Tam, gdzie nie ma wysokich multipleksów, kolorowych drapaczy nieba żyją dzieciaki skazane na codzienność: życie wśród bloków wyższych niż trzeba. Musisz być twardy i zdecydowany, o nic nie prosić, niczego się nie bać. To dobra droga, by zdobyć cokolwiek, kombinowanie jak można to zajebać. /x2
To jest właśnie życie-życie w miejskiej dżungli. Czasem zajebiste, lecz częściej paskudne. Czasem głaszcze czule, czasem w dupę kopie, nie możesz się poddać, bo będzie po Tobie.

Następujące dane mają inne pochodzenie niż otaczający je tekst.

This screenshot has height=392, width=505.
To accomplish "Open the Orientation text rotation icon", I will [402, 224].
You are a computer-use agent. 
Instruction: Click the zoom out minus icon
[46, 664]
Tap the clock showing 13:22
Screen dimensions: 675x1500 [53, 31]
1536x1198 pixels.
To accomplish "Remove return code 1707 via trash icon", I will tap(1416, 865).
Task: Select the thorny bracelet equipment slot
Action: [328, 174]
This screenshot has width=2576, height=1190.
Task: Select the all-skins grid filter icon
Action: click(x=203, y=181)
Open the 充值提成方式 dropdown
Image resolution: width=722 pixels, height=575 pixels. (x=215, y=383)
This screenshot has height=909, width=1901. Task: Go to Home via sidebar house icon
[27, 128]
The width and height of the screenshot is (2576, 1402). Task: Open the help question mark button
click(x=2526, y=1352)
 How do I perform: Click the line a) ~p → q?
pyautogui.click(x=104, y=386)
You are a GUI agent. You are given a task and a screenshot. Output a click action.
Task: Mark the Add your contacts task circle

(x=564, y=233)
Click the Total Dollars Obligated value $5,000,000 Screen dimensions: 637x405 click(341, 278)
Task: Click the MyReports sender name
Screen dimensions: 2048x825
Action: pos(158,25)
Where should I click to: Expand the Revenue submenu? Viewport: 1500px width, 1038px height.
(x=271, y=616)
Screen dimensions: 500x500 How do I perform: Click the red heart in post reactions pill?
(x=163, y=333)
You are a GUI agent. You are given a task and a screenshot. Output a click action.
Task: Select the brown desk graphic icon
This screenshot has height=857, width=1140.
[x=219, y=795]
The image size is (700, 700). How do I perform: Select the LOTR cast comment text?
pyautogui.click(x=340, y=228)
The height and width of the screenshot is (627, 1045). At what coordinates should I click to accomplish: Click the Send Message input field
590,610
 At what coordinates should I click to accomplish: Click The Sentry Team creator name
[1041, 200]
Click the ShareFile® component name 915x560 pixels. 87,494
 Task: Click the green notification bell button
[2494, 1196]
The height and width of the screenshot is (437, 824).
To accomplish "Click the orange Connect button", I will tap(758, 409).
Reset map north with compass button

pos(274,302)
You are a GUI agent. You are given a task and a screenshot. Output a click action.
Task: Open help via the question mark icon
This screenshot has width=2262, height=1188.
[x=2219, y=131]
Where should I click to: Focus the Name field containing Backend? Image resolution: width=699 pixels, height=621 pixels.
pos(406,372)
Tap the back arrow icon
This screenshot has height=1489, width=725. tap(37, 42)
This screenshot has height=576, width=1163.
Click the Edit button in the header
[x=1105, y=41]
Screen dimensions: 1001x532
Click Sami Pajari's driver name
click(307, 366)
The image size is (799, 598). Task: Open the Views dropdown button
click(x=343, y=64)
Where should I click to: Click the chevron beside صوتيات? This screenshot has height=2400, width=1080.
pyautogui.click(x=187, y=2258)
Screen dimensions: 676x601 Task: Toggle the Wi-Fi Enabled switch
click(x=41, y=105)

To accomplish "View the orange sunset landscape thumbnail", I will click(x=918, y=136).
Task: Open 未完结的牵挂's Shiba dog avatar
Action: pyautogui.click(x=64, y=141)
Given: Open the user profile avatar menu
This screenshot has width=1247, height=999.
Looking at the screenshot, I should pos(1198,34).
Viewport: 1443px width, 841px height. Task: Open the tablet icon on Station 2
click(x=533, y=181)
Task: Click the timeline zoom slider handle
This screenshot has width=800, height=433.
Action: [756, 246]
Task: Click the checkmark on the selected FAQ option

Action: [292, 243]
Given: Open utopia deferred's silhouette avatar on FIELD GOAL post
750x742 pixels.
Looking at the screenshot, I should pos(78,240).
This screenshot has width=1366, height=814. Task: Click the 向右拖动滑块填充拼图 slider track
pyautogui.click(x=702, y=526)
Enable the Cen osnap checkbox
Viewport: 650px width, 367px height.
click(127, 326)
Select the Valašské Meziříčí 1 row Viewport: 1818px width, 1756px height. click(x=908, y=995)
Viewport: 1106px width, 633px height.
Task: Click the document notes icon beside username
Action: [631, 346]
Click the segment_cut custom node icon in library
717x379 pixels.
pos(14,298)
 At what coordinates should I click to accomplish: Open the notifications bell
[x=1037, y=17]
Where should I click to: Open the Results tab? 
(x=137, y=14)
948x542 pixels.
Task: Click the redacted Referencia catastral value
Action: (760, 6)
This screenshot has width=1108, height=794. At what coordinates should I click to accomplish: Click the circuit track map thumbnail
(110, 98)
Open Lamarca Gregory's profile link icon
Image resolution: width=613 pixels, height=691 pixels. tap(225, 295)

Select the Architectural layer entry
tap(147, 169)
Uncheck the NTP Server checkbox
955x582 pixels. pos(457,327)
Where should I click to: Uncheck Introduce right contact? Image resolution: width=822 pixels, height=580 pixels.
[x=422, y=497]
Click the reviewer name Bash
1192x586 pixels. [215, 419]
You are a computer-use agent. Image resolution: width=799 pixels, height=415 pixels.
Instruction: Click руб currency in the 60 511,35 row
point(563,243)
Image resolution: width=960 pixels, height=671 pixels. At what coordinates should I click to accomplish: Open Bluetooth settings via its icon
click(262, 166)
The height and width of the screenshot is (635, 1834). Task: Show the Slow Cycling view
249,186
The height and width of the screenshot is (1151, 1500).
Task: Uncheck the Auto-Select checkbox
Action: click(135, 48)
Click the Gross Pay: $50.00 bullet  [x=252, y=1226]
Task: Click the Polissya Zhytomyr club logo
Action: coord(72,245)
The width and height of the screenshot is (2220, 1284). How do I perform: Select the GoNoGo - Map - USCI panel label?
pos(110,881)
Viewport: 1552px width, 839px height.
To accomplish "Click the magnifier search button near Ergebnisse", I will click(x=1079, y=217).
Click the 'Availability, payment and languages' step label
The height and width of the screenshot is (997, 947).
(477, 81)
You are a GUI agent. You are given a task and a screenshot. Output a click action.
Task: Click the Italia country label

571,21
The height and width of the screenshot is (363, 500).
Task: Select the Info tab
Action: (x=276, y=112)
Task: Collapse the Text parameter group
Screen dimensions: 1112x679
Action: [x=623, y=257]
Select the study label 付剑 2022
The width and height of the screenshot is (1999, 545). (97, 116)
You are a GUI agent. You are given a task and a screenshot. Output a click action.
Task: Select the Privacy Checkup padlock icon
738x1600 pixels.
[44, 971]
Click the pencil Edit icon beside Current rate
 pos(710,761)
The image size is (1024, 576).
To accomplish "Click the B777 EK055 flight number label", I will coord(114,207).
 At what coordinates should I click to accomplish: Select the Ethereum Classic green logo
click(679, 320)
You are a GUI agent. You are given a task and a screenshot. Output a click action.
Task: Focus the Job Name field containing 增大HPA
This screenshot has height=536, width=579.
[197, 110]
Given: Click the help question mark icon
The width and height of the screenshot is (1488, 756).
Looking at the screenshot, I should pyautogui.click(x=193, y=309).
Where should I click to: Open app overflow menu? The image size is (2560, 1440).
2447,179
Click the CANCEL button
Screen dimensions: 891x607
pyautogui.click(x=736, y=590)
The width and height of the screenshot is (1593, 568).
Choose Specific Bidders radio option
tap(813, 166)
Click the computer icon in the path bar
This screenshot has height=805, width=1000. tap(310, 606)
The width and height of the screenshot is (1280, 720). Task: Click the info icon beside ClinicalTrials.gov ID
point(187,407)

Tu świat kolorowy tylko na plakatach, tu codzienność szara często figle płata. Dobrze pokombinuj-może się poszczęści, zarobisz na życie bez użycia pięści.
To jest właśnie życie-życie w miejskiej dżungli. Czasem zajebiste, lecz częściej paskudne. Czasem głaszcze czule, czasem w dupę kopie, nie możesz się poddać, bo będzie po Tobie.
Tutaj matkom synów co rok kradnie armia albo ich pochłania sieć penitencjarna. Tu młode dziewczyny chodzą pod blokami bez swych narzeczonych za to już z wózkami.
To jest właśnie życie-życie w miejskiej dżungli. Czasem zajebiste, lecz częściej paskudne. Czasem głaszcze czule, czasem w dupę kopie, nie możesz się poddać, bo będzie po Tobie.
Tam, gdzie nie ma wysokich multipleksów, kolorowych drapaczy nieba żyją dzieciaki skazane na codzienność: życie wśród bloków wyższych niż trzeba. Musisz być twardy i zdecydowany, o nic nie prosić, niczego się nie bać. To dobra droga, by zdobyć cokolwiek, kombinowanie jak można to zajebać.